In short, both manual operations and existing solutions are mediocre, hence DBAIOps — an operations system combining LLM reasoning and knowledge graphs to achieve DBA-like diagnostic capabilities.

  1. Comparison of database failure analysis approaches:
  • Rule-based approach: Traditional, rigid.
  • Machine learning approach: Essentially rule-based with similar limitations; depends on training data leading to lower generation capability; generally suitable for diagnosing common specific problems.
  • LLM-based approach: Uses general documentation and LLMs (e.g., decision-tree-based), prone to giving generic results.
  • LLM+RAG approach: Searches based on chunked top-k approximate knowledge; results are inaccurate.
  1. After comparing the above approaches, the advantages of DBAIOps combining graph knowledge, DBA experience, and LLMs are clear:
  • Incorporates DBA experience.
  • Preserves original relationships.
  • Supports new root cause identification and solutions.
  • Extensible.

Overview
#

image-20251214092938211

Left side is architecture, right side is an example.

Offline: DBA experience is embedded into Neo4j, with the resulting graph model called ExperienceGraph, where edges represent anomaly phenomena or metric relationships. The embedded anomaly model is called AnomalyModel.

Online: Anomaly analysis, retrieval, and report generation. The AnomalyProcessor extracts standard failure information and AnomalyModel information, then retrieves the graph via ExperienceRetriever; finally, RootCauseAnalyzer calls the LLM to generate analysis reports.

From the right-side example, we can see graph relevance finding LOG FILE SYNC associated with LOG WRITE performance and IO performance; through REDO ALLOCATION, we can find table structure changes and DDL.

The Operations Experience Graph Model
#

Unlike rule-based or document-chunk-based RAG, ExperienceGraph is a graph model encoding heterogeneous operations experience information. The graph contains three elements: (vertices, directed edges, relationships on edges).
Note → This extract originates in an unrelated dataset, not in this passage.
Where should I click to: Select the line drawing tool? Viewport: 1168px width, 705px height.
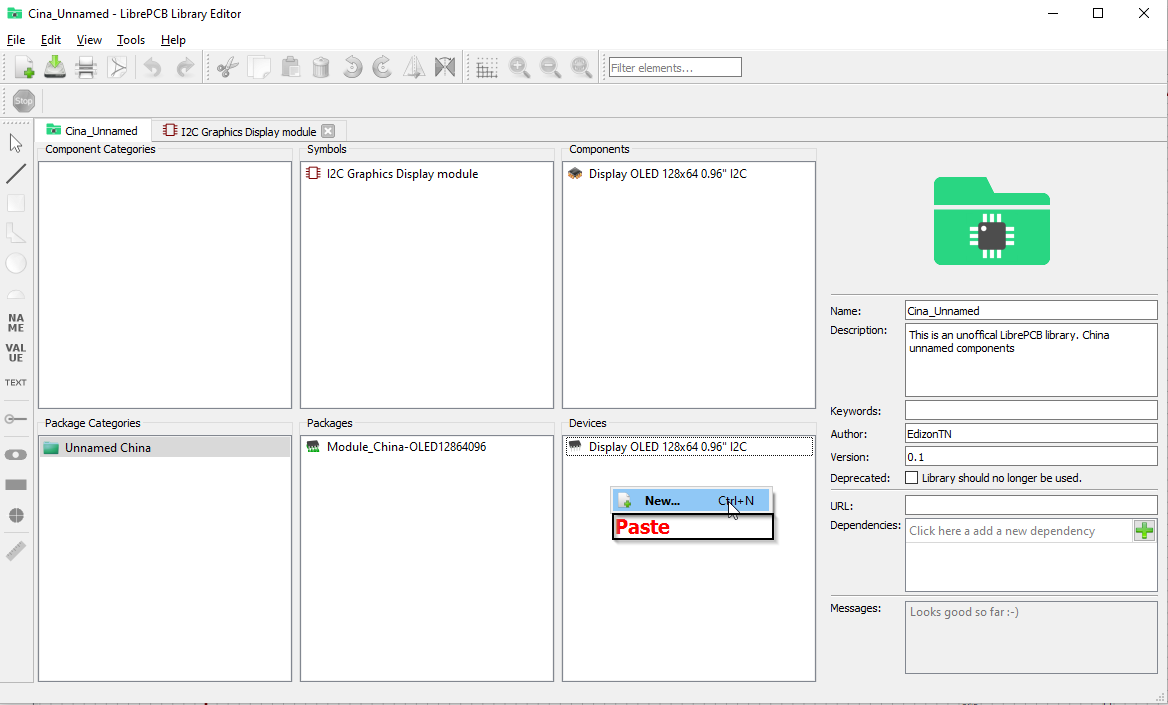coord(15,172)
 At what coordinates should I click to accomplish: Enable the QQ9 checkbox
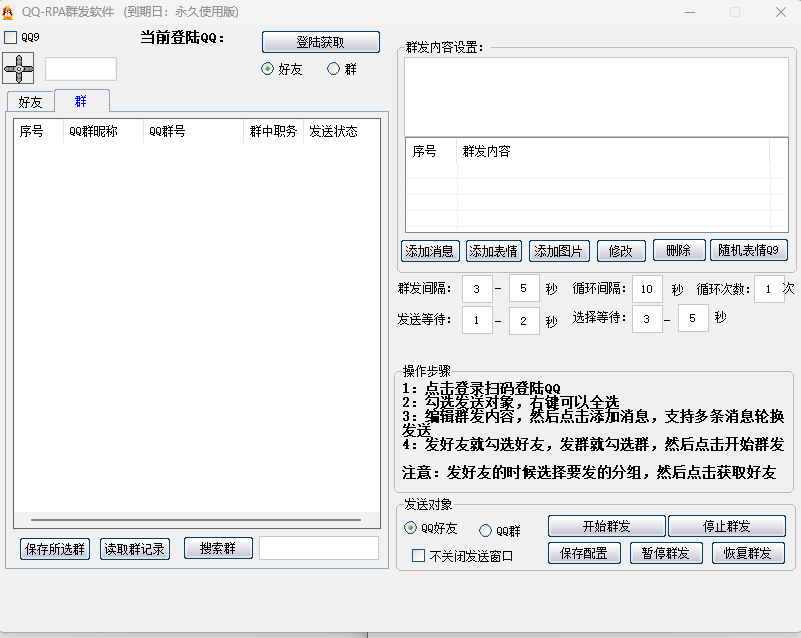(11, 36)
Based on the characteristics of operations experience, DBAIOps classifies vertices:

  • trigger vertex: Used to detect database anomalies; the entry point for anomaly analysis. For example, LOG FILE SYNC is an entry vertex.
  • metric vertex: Database runtime metrics. For offline knowledge, this refers to metrics from operations case studies (if present).
  • experience vertex: Encodes domain-specific operations experience, covering anomaly meanings and handling methods. For example, LOG FILE SYNC exceeding 60ms indicates overly frequent commits or parameter adjustments needed.
  • tool vertex: Executable scripts for collecting and analyzing anomaly metrics.
  • tag vertex: Semantic categories of graph vertices. For example, “Concurrent Transactions” involves multiple vertex types; tag vertices strengthen cross-case associations.
  • auxiliary vertex: Explains the meaning of metrics.

Edge classification:

  • containment edge: Trigger Vertex - Experience Vertex
  • relevance edge: Trigger Vertex - Metric Vertex
  • diagnosis edge: Experience Vertex - Metric Vertex
  • synonym edge: Only appears between Tag Vertices, indicating semantic synonymy, e.g., physical_read and disk_read; shared_pool and shared_buffer.
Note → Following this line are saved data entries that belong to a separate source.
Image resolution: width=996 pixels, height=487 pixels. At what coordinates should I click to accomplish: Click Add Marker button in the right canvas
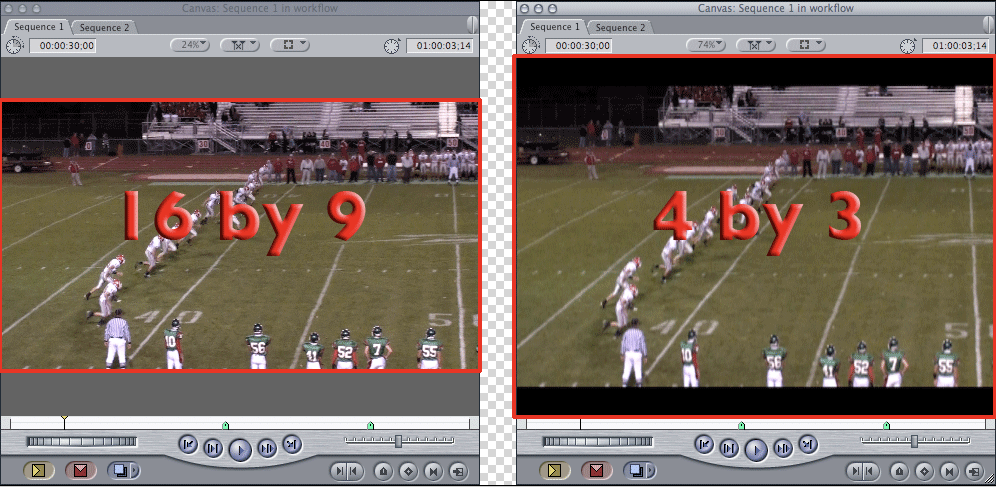pyautogui.click(x=898, y=470)
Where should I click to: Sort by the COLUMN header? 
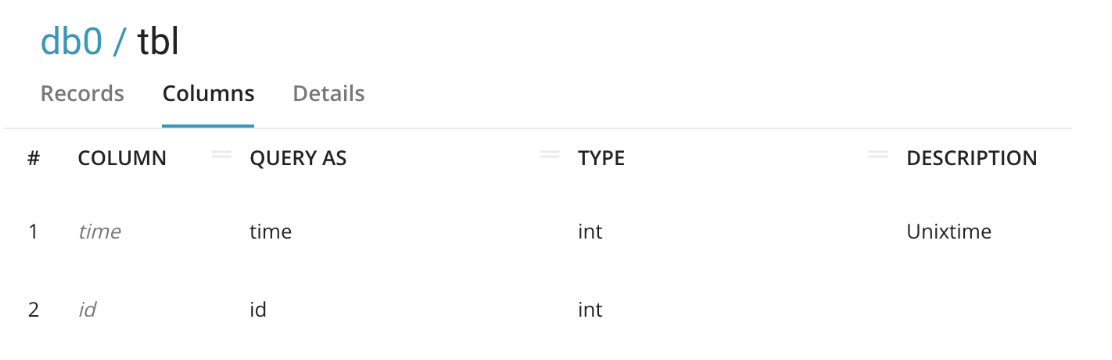coord(122,158)
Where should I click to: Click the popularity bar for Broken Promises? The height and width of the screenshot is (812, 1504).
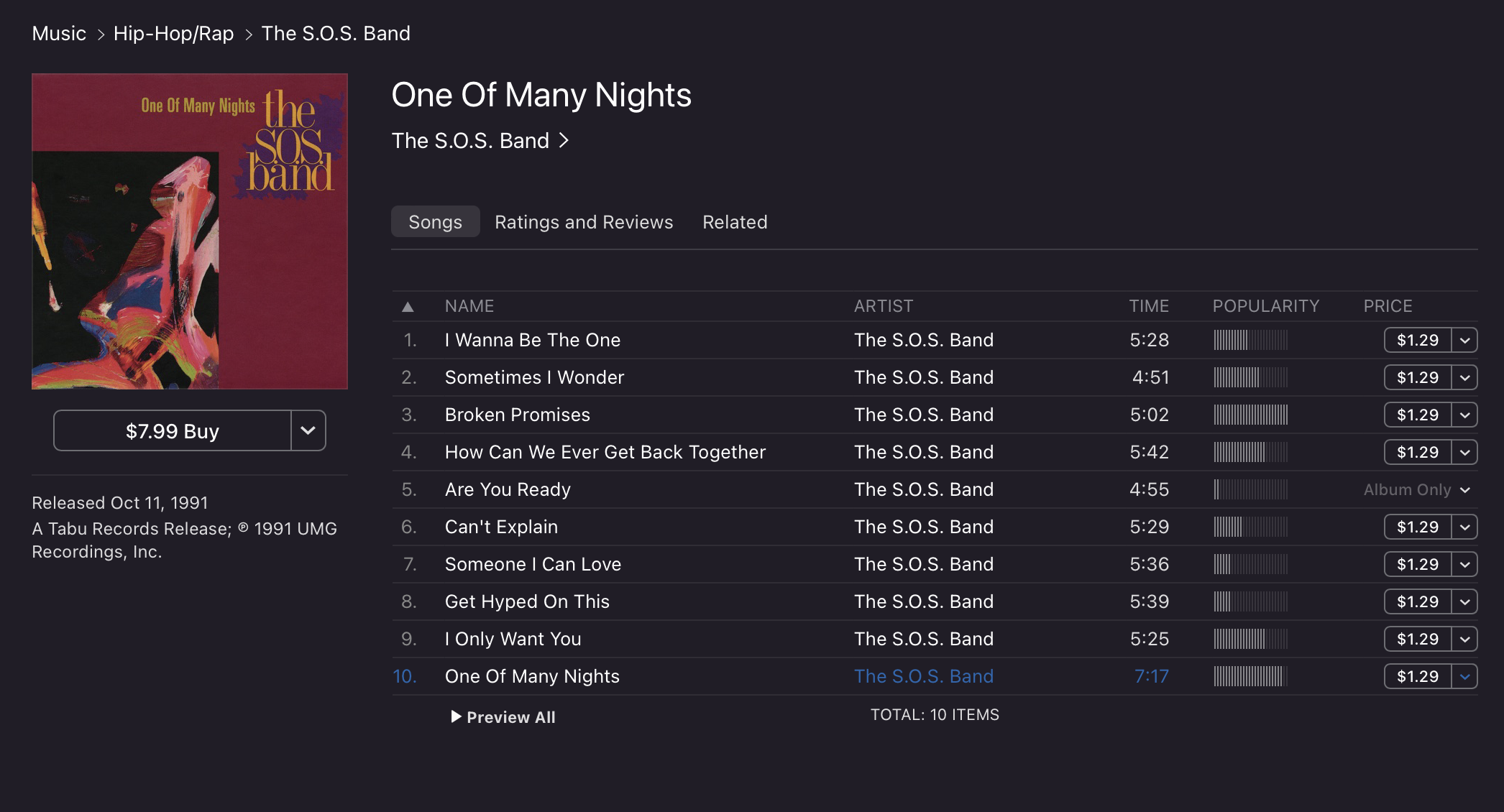1250,415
Analyzing the operations experience graph model through an example:

image-20251215210049114

LOG FILE SYNC has multiple TAGs, and TAGs are associated with Experience, metrics, and tools. The strong relevance is evident — it represents a human DBA’s understanding and operations experience of LOG FILE SYNC.

Graph Construction
#

Manual graph construction is unreliable, and existing ML-generated graphs may generate irrelevant relationships, so a semi-automatic graph generation approach is proposed.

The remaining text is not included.